What this task involves
Please write the next part of the article on maternal autoimmune diseases and mental disorders in children, starting after its last sentence.

Reading text
[Start of Attachment]
Mental disorders were significantly more likely in children whose mothers had one of five common autoimmune diseases, a new study found.
Previous research has linked both maternal and paternal autoimmune diseases and specific mental disorders, such as attention-deficit/hyperactivity disorder (ADHD), but most of these studies focused on specific conditions in relatively small populations. The new study included data on more than 2 million births, making it one of the largest efforts to date to examine the association, according to the researchers, whose findings were published in JAMA Network Open.
Previous evidence of the possible association between certain maternal autoimmune diseases and mental disorders in offspring has been “scattered and limited,” which “hampered an overall understanding” of the link, Fei Li, MD, the corresponding author of the study, told Medscape Medical News.
Li, of Shanghai Jiao Tong University School of Medicine, in China, and her colleagues reviewed data from a Danish registry cohort of singleton births with up to 38 years of follow-up. They explored associations between a range of maternal autoimmune diseases diagnosed before childbirth and the risks of mental disorders in children in early childhood through young adulthood.
[End of Attachment]
Supplied data
[Start of Attachment]
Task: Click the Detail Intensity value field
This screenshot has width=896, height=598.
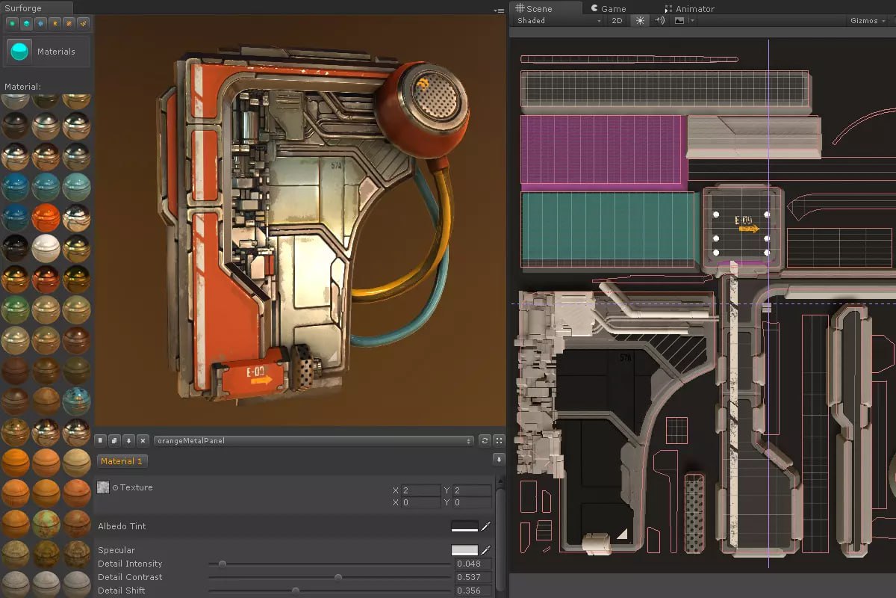Action: click(473, 564)

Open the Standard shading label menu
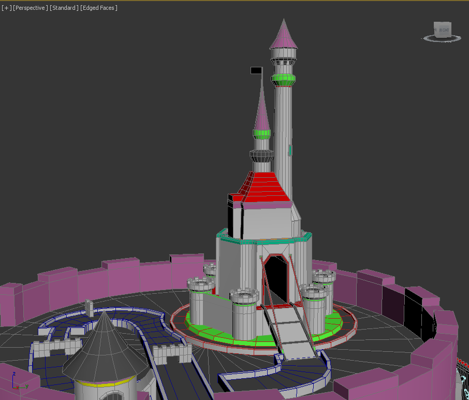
[End of Attachment]
Output below
The study population included 2,254,234 births and 38,916,359 person-years. Data on mental health were collected from the Psychiatric Central Research Register and the country’s National Patient Register. The median age of the children at the time of assessment was 16.7 years; approximately half were male.
A total of 50,863 children (2.26%) were born to mothers who had been diagnosed with autoimmune diseases before childbirth. During the follow-up period, 5460 children of mothers with autoimmune diseases and 303,092 children of mothers without autoimmune diseases were diagnosed with a mental disorder (10.73% vs 13.76%), according to the researchers.
The risk of being diagnosed with a mental disorder was significantly higher among children of mothers with any autoimmune disease (hazard ratio [HR,]1.16), with an incidence of 9.38 vs 7.91 per 1000 person-years, the researchers report.
The increased risk persisted when the results were classified by organ system, including connective tissue (HR,, 1.11), endocrine (HR,, 1.19), gastrointestinal (HR,, 1.11), blood (HR,, 1.10), nervous (HR ,, 1.17), and skin (HR,, 1.19).
The five autoimmune diseases in mothers that were most commonly associated mental health disorders in children were type 1 diabetes, rheumatoid arthritis, systemic lupus erythematosus, multiple sclerosis, and psoriasis vulgaris.
The greatest risk for children of mothers with any autoimmune disease was observed for organic conditions such as delirium, (HR, 1.54), followed by obsessive-compulsive disorder (HR, 1.42), schizophrenia (HR, 1.54), and mood problems (HR, 1.12).
Children of mothers with any autoimmune disorder also had a significantly increased risk of autism (HR, 1.21), intellectual disability (HR, 1.19), and ADHD (HR, 1.19).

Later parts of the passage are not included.